[start of Source material]

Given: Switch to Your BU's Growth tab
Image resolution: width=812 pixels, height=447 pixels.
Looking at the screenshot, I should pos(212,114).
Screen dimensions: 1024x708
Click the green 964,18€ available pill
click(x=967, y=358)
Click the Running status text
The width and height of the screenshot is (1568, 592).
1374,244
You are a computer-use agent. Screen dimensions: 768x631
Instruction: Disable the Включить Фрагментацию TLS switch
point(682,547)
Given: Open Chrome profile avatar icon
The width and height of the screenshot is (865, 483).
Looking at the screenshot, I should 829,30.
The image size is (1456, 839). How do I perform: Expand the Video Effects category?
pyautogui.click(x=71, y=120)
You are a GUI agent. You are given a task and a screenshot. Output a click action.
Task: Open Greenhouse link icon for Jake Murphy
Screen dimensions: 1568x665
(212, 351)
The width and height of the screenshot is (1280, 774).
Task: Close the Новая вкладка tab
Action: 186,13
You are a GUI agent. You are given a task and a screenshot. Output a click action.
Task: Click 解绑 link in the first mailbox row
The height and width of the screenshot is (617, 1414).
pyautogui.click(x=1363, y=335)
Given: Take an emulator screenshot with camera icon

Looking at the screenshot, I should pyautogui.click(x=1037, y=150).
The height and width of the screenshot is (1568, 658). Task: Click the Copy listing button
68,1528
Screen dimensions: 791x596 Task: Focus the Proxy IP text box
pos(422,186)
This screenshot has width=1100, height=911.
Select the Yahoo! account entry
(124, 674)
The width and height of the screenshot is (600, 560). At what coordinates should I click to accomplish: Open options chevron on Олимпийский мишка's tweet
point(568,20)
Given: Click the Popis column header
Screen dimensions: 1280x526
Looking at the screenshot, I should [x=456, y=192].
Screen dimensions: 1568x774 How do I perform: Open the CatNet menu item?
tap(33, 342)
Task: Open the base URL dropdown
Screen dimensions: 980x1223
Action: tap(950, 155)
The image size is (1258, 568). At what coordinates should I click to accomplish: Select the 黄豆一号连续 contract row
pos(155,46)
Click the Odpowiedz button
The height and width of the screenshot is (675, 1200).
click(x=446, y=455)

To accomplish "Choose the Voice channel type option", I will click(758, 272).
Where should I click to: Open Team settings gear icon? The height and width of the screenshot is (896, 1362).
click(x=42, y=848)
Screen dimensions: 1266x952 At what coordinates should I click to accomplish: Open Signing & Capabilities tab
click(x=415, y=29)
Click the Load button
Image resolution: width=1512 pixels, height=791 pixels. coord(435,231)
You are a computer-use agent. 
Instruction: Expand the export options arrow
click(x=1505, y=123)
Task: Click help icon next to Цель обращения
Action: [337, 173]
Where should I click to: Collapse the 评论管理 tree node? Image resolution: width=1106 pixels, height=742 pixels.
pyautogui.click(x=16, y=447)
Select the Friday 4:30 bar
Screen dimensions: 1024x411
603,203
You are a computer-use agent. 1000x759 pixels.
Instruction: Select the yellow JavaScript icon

[end of Source material]

* Written request *
Please quote the material word for word, from its first line through the line that contains "pyautogui.click(x=71, y=120)", including both of those lines.

* Result of the task *
Given: Switch to Your BU's Growth tab
Image resolution: width=812 pixels, height=447 pixels.
Looking at the screenshot, I should pos(212,114).
Screen dimensions: 1024x708
Click the green 964,18€ available pill
click(x=967, y=358)
Click the Running status text
The width and height of the screenshot is (1568, 592).
1374,244
You are a computer-use agent. Screen dimensions: 768x631
Instruction: Disable the Включить Фрагментацию TLS switch
point(682,547)
Given: Open Chrome profile avatar icon
The width and height of the screenshot is (865, 483).
Looking at the screenshot, I should 829,30.
The image size is (1456, 839). How do I perform: Expand the Video Effects category?
pyautogui.click(x=71, y=120)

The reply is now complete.